Since the Reformation we have grown familiar with the notion that it is by grace that we are saved, through faith. We see something of this in the conversion of Nineveh and God’s ‘repentance’. But perhaps what has been weakest about our repetition of the Reformation slogan is that it has caused us to distinguish too sharply between the grace which saves and the works which are then hard to fit coherently into the schema.

This can lead us to say that we are saved ‘for’ good works – in order now to do what God requires – but Jonah’s story presses us to something deeper. Jonah becomes what he is when he does what God commands. It is a ‘given’ that Jonah belongs to God – that he is chosen or ‘saved’. Yet Jonah is also still becoming God’s chosen, and becomes the chosen when he becomes God’s own means for the salvation of others. In the call of God Jonah hears what he is in eternity; in his action Jonah becomes in time what he has been called: God’s body in the world.

That ought to sound familiar. It is the being-becoming dynamic of Jesus’ own baptism and temptation. It is the gift and call of all who gather around the Lord’s Table: receive what you are, become what you receive.

To be saved by faith is not, then, to be insulated from the world of works, from responsibility. It is not to be in any way isolated from those others whom God would also save. We believe that God makes us whole by faith only when we act. Specifically, such faith is only held in acting to make others whole. Our action is the sacrament of God’s grace toward us, and the grace is not there without the sacrament.

For Jonah and Israel; for the church; for Nineveh, Babylon and Rome; for America, China, Russia and Australia; for each person sitting here today or in a café down the street: salvation is becoming in time what we are in eternity – part of the whole and healing life of God.

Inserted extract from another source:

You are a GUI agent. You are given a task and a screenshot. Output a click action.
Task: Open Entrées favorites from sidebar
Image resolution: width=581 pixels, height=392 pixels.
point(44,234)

The challenge in the book of Jonah is not whether such a miraculous thing can happen – is not whether God’s word can turn the sinner’s heart. The challenge is whether we want God to bless those who do not bless us, and are willing to be the means by which this comes about.

When such a willingness is found, truly we are in the presence of a miracle. In this Jesus is preeminent – the blessing for those who curse – of whom Jonah is a shadow.

Let us, then, say yes to God in such a way that the miracle of life-with-God-in each-other might be our very own.